== Information supplied

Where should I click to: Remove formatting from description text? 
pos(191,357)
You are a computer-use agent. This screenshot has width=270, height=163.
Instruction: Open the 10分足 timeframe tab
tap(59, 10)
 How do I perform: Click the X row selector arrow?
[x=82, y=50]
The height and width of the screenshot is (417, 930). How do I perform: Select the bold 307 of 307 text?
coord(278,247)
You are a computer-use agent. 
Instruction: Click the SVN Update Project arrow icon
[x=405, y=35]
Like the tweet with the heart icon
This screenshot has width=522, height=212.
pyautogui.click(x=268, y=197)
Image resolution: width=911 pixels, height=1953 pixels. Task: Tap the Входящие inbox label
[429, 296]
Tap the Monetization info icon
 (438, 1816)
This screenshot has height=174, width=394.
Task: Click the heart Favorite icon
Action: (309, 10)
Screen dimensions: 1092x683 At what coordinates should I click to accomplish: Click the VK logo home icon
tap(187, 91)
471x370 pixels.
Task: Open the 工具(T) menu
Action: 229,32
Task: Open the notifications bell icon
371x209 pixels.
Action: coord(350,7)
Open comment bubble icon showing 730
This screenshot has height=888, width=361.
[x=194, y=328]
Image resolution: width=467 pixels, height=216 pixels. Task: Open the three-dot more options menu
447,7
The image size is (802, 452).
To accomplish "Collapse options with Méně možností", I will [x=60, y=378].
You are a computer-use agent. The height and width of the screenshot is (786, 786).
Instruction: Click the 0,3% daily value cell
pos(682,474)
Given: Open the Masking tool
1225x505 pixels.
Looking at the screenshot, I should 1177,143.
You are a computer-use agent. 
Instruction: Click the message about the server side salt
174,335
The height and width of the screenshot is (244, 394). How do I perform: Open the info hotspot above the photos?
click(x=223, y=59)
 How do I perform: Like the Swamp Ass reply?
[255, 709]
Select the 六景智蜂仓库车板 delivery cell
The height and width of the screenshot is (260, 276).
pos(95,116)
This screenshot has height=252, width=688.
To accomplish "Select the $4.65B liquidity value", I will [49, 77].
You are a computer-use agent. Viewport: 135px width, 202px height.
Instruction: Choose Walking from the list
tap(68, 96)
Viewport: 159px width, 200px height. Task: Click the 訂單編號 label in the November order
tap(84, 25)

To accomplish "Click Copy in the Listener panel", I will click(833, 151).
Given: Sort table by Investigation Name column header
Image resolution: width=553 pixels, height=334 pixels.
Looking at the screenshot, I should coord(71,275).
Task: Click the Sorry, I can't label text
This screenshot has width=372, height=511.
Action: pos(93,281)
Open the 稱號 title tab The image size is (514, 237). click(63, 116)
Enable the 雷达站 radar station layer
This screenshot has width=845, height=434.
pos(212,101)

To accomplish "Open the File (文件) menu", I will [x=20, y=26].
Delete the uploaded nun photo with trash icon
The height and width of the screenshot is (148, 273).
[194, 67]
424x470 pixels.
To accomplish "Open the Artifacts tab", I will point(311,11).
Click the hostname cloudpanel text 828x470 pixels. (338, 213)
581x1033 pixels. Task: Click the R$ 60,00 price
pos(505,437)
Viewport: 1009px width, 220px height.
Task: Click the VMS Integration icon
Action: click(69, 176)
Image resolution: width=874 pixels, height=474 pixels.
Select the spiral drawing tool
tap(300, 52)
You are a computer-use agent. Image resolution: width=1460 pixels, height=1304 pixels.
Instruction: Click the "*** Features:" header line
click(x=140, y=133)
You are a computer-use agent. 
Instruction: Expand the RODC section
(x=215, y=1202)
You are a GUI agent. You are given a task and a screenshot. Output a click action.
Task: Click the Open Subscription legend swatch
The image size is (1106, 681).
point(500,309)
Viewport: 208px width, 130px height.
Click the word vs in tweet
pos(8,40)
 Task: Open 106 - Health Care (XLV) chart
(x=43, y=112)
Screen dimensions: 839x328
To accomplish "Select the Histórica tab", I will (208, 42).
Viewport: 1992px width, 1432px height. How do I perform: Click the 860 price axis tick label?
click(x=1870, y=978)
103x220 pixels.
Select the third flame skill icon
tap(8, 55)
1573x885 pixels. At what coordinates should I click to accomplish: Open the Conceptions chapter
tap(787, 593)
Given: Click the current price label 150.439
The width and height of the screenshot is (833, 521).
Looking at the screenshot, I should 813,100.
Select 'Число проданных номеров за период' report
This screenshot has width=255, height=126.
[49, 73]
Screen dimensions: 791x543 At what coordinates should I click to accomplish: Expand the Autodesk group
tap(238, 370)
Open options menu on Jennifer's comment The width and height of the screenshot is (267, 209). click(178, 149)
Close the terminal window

====

Task description: Please transcribe each of the entries, exactly as written.

Worked solution:
Where should I click to: Remove formatting from description text? 
pos(191,357)
You are a computer-use agent. This screenshot has width=270, height=163.
Instruction: Open the 10分足 timeframe tab
tap(59, 10)
 How do I perform: Click the X row selector arrow?
[x=82, y=50]
The height and width of the screenshot is (417, 930). How do I perform: Select the bold 307 of 307 text?
coord(278,247)
You are a computer-use agent. 
Instruction: Click the SVN Update Project arrow icon
[x=405, y=35]
Like the tweet with the heart icon
This screenshot has width=522, height=212.
pyautogui.click(x=268, y=197)
Image resolution: width=911 pixels, height=1953 pixels. Task: Tap the Входящие inbox label
[429, 296]
Tap the Monetization info icon
 (438, 1816)
This screenshot has height=174, width=394.
Task: Click the heart Favorite icon
Action: (309, 10)
Screen dimensions: 1092x683 At what coordinates should I click to accomplish: Click the VK logo home icon
tap(187, 91)
471x370 pixels.
Task: Open the 工具(T) menu
Action: 229,32
Task: Open the notifications bell icon
371x209 pixels.
Action: coord(350,7)
Open comment bubble icon showing 730
This screenshot has height=888, width=361.
[x=194, y=328]
Image resolution: width=467 pixels, height=216 pixels. Task: Open the three-dot more options menu
447,7
The image size is (802, 452).
To accomplish "Collapse options with Méně možností", I will [x=60, y=378].
You are a computer-use agent. The height and width of the screenshot is (786, 786).
Instruction: Click the 0,3% daily value cell
pos(682,474)
Given: Open the Masking tool
1225x505 pixels.
Looking at the screenshot, I should 1177,143.
You are a computer-use agent. 
Instruction: Click the message about the server side salt
174,335
The height and width of the screenshot is (244, 394). How do I perform: Open the info hotspot above the photos?
click(x=223, y=59)
 How do I perform: Like the Swamp Ass reply?
[255, 709]
Select the 六景智蜂仓库车板 delivery cell
The height and width of the screenshot is (260, 276).
pos(95,116)
This screenshot has height=252, width=688.
To accomplish "Select the $4.65B liquidity value", I will [49, 77].
You are a computer-use agent. Viewport: 135px width, 202px height.
Instruction: Choose Walking from the list
tap(68, 96)
Viewport: 159px width, 200px height. Task: Click the 訂單編號 label in the November order
tap(84, 25)

To accomplish "Click Copy in the Listener panel", I will click(833, 151).
Given: Sort table by Investigation Name column header
Image resolution: width=553 pixels, height=334 pixels.
Looking at the screenshot, I should coord(71,275).
Task: Click the Sorry, I can't label text
This screenshot has width=372, height=511.
Action: pos(93,281)
Open the 稱號 title tab The image size is (514, 237). click(63, 116)
Enable the 雷达站 radar station layer
This screenshot has width=845, height=434.
pos(212,101)

To accomplish "Open the File (文件) menu", I will [x=20, y=26].
Delete the uploaded nun photo with trash icon
The height and width of the screenshot is (148, 273).
[194, 67]
424x470 pixels.
To accomplish "Open the Artifacts tab", I will point(311,11).
Click the hostname cloudpanel text 828x470 pixels. (338, 213)
581x1033 pixels. Task: Click the R$ 60,00 price
pos(505,437)
Viewport: 1009px width, 220px height.
Task: Click the VMS Integration icon
Action: click(69, 176)
Image resolution: width=874 pixels, height=474 pixels.
Select the spiral drawing tool
tap(300, 52)
You are a computer-use agent. Image resolution: width=1460 pixels, height=1304 pixels.
Instruction: Click the "*** Features:" header line
click(x=140, y=133)
You are a computer-use agent. 
Instruction: Expand the RODC section
(x=215, y=1202)
You are a GUI agent. You are given a task and a screenshot. Output a click action.
Task: Click the Open Subscription legend swatch
The image size is (1106, 681).
point(500,309)
Viewport: 208px width, 130px height.
Click the word vs in tweet
pos(8,40)
 Task: Open 106 - Health Care (XLV) chart
(x=43, y=112)
Screen dimensions: 839x328
To accomplish "Select the Histórica tab", I will (208, 42).
Viewport: 1992px width, 1432px height. How do I perform: Click the 860 price axis tick label?
click(x=1870, y=978)
103x220 pixels.
Select the third flame skill icon
tap(8, 55)
1573x885 pixels. At what coordinates should I click to accomplish: Open the Conceptions chapter
tap(787, 593)
Given: Click the current price label 150.439
The width and height of the screenshot is (833, 521).
Looking at the screenshot, I should 813,100.
Select 'Число проданных номеров за период' report
This screenshot has width=255, height=126.
[49, 73]
Screen dimensions: 791x543 At what coordinates should I click to accomplish: Expand the Autodesk group
tap(238, 370)
Open options menu on Jennifer's comment The width and height of the screenshot is (267, 209). click(178, 149)
Close the terminal window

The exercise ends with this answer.